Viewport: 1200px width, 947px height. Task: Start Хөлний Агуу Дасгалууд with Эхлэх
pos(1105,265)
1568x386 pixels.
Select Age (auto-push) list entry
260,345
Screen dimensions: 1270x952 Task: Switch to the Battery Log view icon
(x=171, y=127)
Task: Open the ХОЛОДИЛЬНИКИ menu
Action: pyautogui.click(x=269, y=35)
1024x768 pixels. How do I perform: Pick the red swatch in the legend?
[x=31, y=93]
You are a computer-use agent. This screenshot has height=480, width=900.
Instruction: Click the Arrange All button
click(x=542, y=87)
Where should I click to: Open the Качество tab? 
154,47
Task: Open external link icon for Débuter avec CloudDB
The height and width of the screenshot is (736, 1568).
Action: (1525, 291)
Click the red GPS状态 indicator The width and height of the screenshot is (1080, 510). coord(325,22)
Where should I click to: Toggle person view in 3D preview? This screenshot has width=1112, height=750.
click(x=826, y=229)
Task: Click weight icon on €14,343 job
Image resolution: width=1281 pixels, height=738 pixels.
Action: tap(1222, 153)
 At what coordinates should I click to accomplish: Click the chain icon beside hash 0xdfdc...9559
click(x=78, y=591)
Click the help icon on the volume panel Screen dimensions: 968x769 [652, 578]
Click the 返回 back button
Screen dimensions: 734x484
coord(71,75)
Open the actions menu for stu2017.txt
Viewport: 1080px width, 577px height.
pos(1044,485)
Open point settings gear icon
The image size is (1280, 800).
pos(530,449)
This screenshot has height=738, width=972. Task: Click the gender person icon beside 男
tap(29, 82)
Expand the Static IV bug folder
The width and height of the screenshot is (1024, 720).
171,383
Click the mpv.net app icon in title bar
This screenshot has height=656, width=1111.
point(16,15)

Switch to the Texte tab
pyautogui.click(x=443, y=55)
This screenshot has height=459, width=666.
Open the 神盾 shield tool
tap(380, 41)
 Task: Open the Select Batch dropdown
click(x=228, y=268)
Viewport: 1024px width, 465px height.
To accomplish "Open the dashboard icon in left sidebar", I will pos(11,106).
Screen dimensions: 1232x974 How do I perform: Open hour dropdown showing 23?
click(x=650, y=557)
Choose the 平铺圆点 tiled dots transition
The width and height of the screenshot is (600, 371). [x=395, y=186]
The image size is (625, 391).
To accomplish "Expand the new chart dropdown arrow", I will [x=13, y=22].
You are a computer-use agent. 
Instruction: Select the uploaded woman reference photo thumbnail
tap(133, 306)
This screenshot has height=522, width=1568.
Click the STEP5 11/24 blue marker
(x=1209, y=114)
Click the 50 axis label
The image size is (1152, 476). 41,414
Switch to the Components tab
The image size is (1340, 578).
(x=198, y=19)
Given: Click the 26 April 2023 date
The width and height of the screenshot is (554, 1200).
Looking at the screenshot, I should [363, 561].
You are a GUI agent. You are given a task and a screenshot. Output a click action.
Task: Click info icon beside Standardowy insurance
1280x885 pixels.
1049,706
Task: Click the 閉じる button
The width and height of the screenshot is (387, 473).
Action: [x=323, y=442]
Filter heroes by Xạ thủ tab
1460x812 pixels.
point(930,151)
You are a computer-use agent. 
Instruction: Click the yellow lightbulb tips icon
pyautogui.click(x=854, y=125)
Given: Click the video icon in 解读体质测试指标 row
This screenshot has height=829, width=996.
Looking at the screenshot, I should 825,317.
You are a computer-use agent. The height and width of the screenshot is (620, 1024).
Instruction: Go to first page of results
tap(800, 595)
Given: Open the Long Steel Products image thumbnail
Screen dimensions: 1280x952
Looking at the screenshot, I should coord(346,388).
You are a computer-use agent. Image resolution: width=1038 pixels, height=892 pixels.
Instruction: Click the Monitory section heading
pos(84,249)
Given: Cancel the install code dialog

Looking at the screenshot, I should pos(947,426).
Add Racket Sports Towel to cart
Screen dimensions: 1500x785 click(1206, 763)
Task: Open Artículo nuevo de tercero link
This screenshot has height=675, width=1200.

^^^^

• **WORK ORDER**: Each record is to be repeated word for word, with none skipped.

• **EXERCISE RESULT**:
Viewport: 1200px width, 947px height. Task: Start Хөлний Агуу Дасгалууд with Эхлэх
pos(1105,265)
1568x386 pixels.
Select Age (auto-push) list entry
260,345
Screen dimensions: 1270x952 Task: Switch to the Battery Log view icon
(x=171, y=127)
Task: Open the ХОЛОДИЛЬНИКИ menu
Action: pyautogui.click(x=269, y=35)
1024x768 pixels. How do I perform: Pick the red swatch in the legend?
[x=31, y=93]
You are a computer-use agent. This screenshot has height=480, width=900.
Instruction: Click the Arrange All button
click(x=542, y=87)
Where should I click to: Open the Качество tab? 
154,47
Task: Open external link icon for Débuter avec CloudDB
The height and width of the screenshot is (736, 1568).
Action: (1525, 291)
Click the red GPS状态 indicator The width and height of the screenshot is (1080, 510). coord(325,22)
Where should I click to: Toggle person view in 3D preview? This screenshot has width=1112, height=750.
click(x=826, y=229)
Task: Click weight icon on €14,343 job
Image resolution: width=1281 pixels, height=738 pixels.
Action: tap(1222, 153)
 At what coordinates should I click to accomplish: Click the chain icon beside hash 0xdfdc...9559
click(x=78, y=591)
Click the help icon on the volume panel Screen dimensions: 968x769 [652, 578]
Click the 返回 back button
Screen dimensions: 734x484
coord(71,75)
Open the actions menu for stu2017.txt
Viewport: 1080px width, 577px height.
pos(1044,485)
Open point settings gear icon
The image size is (1280, 800).
pos(530,449)
This screenshot has height=738, width=972. Task: Click the gender person icon beside 男
tap(29, 82)
Expand the Static IV bug folder
The width and height of the screenshot is (1024, 720).
171,383
Click the mpv.net app icon in title bar
This screenshot has height=656, width=1111.
point(16,15)

Switch to the Texte tab
pyautogui.click(x=443, y=55)
This screenshot has height=459, width=666.
Open the 神盾 shield tool
tap(380, 41)
 Task: Open the Select Batch dropdown
click(x=228, y=268)
Viewport: 1024px width, 465px height.
To accomplish "Open the dashboard icon in left sidebar", I will pos(11,106).
Screen dimensions: 1232x974 How do I perform: Open hour dropdown showing 23?
click(x=650, y=557)
Choose the 平铺圆点 tiled dots transition
The width and height of the screenshot is (600, 371). [x=395, y=186]
The image size is (625, 391).
To accomplish "Expand the new chart dropdown arrow", I will [x=13, y=22].
You are a computer-use agent. 
Instruction: Select the uploaded woman reference photo thumbnail
tap(133, 306)
This screenshot has height=522, width=1568.
Click the STEP5 11/24 blue marker
(x=1209, y=114)
Click the 50 axis label
The image size is (1152, 476). 41,414
Switch to the Components tab
The image size is (1340, 578).
(x=198, y=19)
Given: Click the 26 April 2023 date
The width and height of the screenshot is (554, 1200).
Looking at the screenshot, I should [363, 561].
You are a GUI agent. You are given a task and a screenshot. Output a click action.
Task: Click info icon beside Standardowy insurance
1280x885 pixels.
1049,706
Task: Click the 閉じる button
The width and height of the screenshot is (387, 473).
Action: [x=323, y=442]
Filter heroes by Xạ thủ tab
1460x812 pixels.
point(930,151)
You are a computer-use agent. 
Instruction: Click the yellow lightbulb tips icon
pyautogui.click(x=854, y=125)
Given: Click the video icon in 解读体质测试指标 row
This screenshot has height=829, width=996.
Looking at the screenshot, I should 825,317.
You are a computer-use agent. The height and width of the screenshot is (620, 1024).
Instruction: Go to first page of results
tap(800, 595)
Given: Open the Long Steel Products image thumbnail
Screen dimensions: 1280x952
Looking at the screenshot, I should coord(346,388).
You are a computer-use agent. Image resolution: width=1038 pixels, height=892 pixels.
Instruction: Click the Monitory section heading
pos(84,249)
Given: Cancel the install code dialog

Looking at the screenshot, I should pos(947,426).
Add Racket Sports Towel to cart
Screen dimensions: 1500x785 click(1206, 763)
Task: Open Artículo nuevo de tercero link
This screenshot has height=675, width=1200.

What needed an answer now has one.